In Greek mythology, Roc is a giant mythical bird known for its ability to pick up and feed on baby elephants. Legend has it that the presence of this ominous bird would cast shade on the land below it and its flapping wings could create gusts of wind comparable to a cyclone.

It took off at 6:46 AM this morning from Stratolaunch’s spaceport, and the mechanical Roc was a sight to rival its mythical namesake. As it took off, the huge airplane blew a copious amount of dust after its six Pratt & Whitney PW4056 Turbofan engines, which normally power Boeing 747-400’s, unleashed 340,000 pounds (154,000 kg) of thrust.
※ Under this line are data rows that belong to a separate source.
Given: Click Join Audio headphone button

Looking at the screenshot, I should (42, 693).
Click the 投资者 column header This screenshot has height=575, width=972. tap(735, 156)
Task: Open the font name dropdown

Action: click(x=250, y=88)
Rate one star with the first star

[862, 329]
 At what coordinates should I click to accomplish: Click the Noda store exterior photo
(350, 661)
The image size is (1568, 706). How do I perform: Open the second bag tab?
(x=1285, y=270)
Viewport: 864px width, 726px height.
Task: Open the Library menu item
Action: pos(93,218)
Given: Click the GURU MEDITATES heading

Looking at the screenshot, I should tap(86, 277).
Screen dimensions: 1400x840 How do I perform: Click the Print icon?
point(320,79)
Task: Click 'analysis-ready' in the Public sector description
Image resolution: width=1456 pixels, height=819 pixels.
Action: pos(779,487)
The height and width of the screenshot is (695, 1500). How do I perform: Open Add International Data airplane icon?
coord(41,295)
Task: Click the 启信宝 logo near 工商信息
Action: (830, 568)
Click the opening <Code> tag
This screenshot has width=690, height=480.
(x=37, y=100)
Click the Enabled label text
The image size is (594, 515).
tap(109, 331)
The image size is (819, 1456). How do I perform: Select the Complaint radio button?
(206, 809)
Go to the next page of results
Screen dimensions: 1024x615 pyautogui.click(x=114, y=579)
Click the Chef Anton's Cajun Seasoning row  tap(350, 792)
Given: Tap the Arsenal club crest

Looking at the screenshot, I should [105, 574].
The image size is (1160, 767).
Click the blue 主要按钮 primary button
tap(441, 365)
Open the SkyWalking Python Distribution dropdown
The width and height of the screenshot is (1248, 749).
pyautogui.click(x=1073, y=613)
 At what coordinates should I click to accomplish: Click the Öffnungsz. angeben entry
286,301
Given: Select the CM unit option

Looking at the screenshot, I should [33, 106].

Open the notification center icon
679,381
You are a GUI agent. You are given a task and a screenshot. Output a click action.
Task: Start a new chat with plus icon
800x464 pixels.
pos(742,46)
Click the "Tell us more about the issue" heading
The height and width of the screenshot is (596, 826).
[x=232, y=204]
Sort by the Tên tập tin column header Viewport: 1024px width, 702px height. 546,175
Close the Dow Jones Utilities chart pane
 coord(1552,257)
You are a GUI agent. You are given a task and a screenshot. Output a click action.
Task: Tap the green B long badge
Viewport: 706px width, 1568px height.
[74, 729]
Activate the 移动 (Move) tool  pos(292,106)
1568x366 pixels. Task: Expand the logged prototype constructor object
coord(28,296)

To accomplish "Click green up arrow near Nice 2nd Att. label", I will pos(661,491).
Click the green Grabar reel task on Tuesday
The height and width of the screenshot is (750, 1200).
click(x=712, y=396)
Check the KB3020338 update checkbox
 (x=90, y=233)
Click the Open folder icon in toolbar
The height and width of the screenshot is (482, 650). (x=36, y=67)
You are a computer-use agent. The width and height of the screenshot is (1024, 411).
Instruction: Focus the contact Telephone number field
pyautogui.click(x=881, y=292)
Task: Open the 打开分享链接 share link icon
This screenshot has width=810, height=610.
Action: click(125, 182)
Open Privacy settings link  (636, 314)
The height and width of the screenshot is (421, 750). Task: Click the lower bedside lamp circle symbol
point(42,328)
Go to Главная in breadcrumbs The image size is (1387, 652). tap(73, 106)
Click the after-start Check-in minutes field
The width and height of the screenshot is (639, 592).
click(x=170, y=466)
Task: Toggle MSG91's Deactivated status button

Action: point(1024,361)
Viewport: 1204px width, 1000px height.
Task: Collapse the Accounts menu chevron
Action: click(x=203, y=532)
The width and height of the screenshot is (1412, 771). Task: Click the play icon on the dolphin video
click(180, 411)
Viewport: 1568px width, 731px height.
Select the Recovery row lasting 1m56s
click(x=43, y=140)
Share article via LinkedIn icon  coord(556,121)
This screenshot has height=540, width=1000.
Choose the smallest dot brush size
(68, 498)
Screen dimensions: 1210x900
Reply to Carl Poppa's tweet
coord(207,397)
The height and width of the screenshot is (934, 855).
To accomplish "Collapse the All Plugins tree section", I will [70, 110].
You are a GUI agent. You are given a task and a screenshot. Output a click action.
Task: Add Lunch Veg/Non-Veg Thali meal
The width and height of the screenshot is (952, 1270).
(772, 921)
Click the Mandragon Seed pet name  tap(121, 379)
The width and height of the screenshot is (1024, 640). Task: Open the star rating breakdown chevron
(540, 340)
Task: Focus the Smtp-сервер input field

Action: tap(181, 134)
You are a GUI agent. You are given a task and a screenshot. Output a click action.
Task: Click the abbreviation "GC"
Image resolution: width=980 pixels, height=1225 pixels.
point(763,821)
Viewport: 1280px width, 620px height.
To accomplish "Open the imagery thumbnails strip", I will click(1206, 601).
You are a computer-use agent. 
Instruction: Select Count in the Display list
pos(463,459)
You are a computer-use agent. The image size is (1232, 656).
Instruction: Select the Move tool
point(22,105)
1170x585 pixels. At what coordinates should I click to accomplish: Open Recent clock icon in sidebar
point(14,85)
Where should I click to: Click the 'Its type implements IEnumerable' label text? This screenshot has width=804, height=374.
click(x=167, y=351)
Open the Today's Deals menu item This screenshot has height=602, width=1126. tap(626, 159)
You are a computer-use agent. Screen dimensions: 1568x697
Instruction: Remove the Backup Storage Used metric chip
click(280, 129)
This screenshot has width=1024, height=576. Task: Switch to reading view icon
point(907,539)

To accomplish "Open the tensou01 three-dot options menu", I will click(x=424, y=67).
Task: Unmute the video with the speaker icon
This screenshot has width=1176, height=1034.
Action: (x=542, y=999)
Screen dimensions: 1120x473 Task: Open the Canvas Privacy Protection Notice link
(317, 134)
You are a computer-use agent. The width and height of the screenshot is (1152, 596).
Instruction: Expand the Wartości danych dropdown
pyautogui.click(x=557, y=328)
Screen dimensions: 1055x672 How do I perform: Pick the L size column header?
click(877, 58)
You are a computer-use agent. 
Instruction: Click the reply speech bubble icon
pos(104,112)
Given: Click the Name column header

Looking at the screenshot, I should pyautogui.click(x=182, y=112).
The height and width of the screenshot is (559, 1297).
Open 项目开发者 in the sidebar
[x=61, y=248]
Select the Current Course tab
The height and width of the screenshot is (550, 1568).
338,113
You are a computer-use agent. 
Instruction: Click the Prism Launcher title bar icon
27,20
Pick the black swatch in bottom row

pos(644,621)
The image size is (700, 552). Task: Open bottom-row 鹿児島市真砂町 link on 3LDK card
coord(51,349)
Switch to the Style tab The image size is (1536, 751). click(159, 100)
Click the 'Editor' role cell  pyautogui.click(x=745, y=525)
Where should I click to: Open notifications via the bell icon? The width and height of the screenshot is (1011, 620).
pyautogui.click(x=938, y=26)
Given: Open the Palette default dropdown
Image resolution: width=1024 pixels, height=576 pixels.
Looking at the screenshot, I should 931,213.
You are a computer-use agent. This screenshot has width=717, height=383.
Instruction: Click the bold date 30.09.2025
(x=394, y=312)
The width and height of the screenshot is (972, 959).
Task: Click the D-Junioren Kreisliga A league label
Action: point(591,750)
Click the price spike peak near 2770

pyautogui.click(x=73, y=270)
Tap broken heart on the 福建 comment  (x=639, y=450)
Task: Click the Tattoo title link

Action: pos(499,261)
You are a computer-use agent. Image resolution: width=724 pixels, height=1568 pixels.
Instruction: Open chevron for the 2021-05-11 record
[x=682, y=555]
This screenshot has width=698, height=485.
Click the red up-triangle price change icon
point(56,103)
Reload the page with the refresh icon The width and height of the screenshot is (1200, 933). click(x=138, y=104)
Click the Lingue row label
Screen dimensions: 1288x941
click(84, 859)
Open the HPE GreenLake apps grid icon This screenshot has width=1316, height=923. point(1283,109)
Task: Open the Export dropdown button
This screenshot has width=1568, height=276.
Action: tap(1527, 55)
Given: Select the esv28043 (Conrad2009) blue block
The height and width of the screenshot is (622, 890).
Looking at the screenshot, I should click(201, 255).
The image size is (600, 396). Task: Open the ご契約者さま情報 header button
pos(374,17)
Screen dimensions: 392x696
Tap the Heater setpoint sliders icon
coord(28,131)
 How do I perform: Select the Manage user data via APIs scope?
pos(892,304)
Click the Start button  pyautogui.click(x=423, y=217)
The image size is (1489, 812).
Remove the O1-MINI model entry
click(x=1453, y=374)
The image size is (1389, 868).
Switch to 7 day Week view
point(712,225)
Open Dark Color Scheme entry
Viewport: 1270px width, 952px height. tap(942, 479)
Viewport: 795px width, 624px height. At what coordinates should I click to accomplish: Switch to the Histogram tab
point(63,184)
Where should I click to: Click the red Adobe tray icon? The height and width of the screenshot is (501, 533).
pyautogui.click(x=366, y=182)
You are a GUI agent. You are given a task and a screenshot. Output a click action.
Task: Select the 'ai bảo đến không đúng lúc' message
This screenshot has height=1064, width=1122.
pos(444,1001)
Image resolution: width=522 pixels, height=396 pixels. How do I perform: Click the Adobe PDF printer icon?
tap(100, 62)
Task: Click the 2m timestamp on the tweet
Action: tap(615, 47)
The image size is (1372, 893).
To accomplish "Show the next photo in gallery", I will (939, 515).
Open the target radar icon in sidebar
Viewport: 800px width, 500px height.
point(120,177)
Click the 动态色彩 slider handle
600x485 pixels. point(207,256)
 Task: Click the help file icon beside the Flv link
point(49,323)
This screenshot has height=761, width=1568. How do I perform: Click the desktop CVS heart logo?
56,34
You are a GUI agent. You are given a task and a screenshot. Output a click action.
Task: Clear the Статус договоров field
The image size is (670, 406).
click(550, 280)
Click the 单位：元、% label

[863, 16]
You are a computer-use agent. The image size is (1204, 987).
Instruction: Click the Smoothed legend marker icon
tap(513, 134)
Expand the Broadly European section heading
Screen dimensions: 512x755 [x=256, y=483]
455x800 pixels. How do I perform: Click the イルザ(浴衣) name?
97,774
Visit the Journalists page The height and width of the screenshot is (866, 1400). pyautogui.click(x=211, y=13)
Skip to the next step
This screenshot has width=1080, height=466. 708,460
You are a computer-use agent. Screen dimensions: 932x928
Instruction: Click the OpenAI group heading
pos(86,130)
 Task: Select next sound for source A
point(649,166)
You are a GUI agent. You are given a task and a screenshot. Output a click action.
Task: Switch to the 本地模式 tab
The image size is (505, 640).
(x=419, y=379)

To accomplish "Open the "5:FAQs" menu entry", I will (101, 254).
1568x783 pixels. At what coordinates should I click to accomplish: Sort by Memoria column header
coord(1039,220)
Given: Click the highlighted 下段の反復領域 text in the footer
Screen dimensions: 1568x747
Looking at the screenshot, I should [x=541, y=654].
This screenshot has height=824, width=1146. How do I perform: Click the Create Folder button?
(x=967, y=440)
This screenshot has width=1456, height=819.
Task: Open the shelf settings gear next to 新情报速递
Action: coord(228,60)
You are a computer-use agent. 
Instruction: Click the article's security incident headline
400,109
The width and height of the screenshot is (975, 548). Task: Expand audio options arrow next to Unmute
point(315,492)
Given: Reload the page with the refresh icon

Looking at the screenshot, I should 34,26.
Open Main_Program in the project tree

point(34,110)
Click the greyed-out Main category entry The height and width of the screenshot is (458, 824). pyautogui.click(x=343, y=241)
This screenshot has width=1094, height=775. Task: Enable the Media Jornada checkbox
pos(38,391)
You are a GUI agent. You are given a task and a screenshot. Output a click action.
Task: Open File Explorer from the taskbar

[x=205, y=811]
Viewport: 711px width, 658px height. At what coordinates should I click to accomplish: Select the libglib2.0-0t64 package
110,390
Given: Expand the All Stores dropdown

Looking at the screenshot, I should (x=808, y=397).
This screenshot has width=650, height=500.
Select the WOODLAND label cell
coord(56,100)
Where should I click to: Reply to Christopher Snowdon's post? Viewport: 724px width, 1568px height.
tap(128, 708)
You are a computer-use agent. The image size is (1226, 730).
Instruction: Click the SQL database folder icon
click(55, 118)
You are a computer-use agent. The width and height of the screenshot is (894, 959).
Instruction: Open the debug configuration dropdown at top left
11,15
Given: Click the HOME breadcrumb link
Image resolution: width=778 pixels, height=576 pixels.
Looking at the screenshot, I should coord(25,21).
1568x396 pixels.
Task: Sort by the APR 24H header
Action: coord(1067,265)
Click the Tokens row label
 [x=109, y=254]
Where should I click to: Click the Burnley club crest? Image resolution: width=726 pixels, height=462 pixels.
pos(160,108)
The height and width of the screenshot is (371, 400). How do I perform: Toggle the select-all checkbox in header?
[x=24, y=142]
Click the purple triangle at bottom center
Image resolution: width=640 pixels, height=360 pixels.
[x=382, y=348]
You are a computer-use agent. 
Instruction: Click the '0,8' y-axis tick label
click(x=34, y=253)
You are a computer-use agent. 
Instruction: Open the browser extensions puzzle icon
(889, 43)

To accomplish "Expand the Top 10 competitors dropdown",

The aircraft is 385 ft (117m) wide, 238 ft (73m) long and 50 ft (15m) tall. It weighs about 500,000 pounds (250 tons) empty, but full of fuel and with a payload, it can weigh as much as 1,300,000 pounds (650 tons).

Roc wasn’t designed to transport passengers or any kind of cargo. Instead, Stratolaunch’s vision is to haul rocket payloads up into the sky at an altitude of more than 30,000 ft from which point they can set off into orbit. Essentially, the Roc plays the role of a 1st stage booster that is fully reusable and flexibly deployable. Theoretically, this means dramatically cutting down costs.

The approach is quite different from SpaceX and Blue Origin which have chosen to design reusable rockets. However, given the demand for affordable deployment of payloads into Earth’s low orbit, there’s still enough room for growth and this kind of competition will only cut down prices even further.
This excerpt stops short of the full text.